→ Short exercise
Rewrite the records from the line with "The image size is (917, 639)." to the line with "Action: (x=227, y=160)", both included, as a JSON list of strings with one string per line and blank lines omitted.

→ Supplied information
################

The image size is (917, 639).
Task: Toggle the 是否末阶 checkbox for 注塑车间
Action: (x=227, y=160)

################

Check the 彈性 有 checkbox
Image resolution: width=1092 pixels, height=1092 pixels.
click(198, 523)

################

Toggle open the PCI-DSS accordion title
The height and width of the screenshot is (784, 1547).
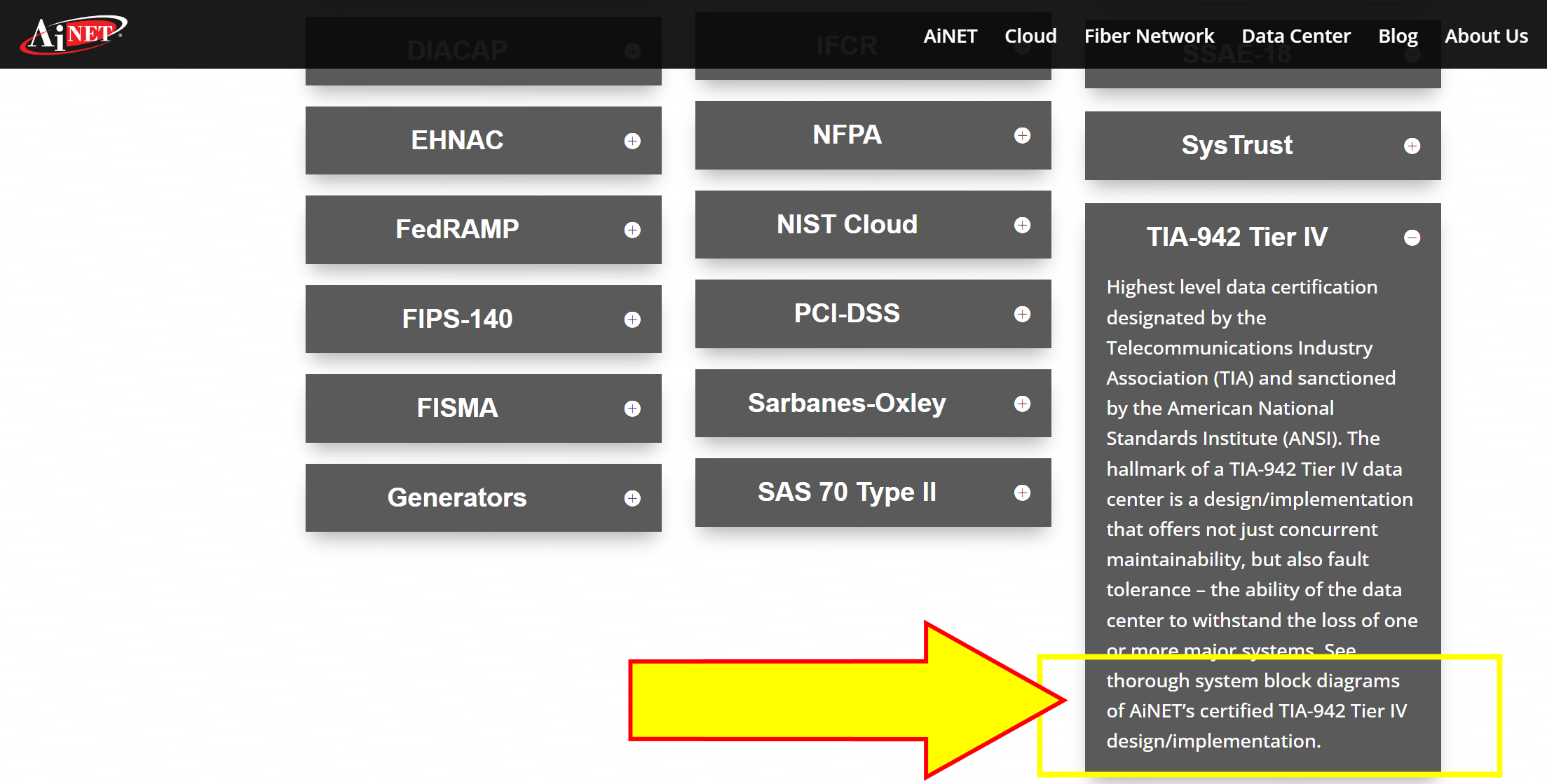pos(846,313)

################

→ Task answer
[
  "The image size is (917, 639).",
  "Task: Toggle the 是否末阶 checkbox for 注塑车间",
  "Action: (x=227, y=160)"
]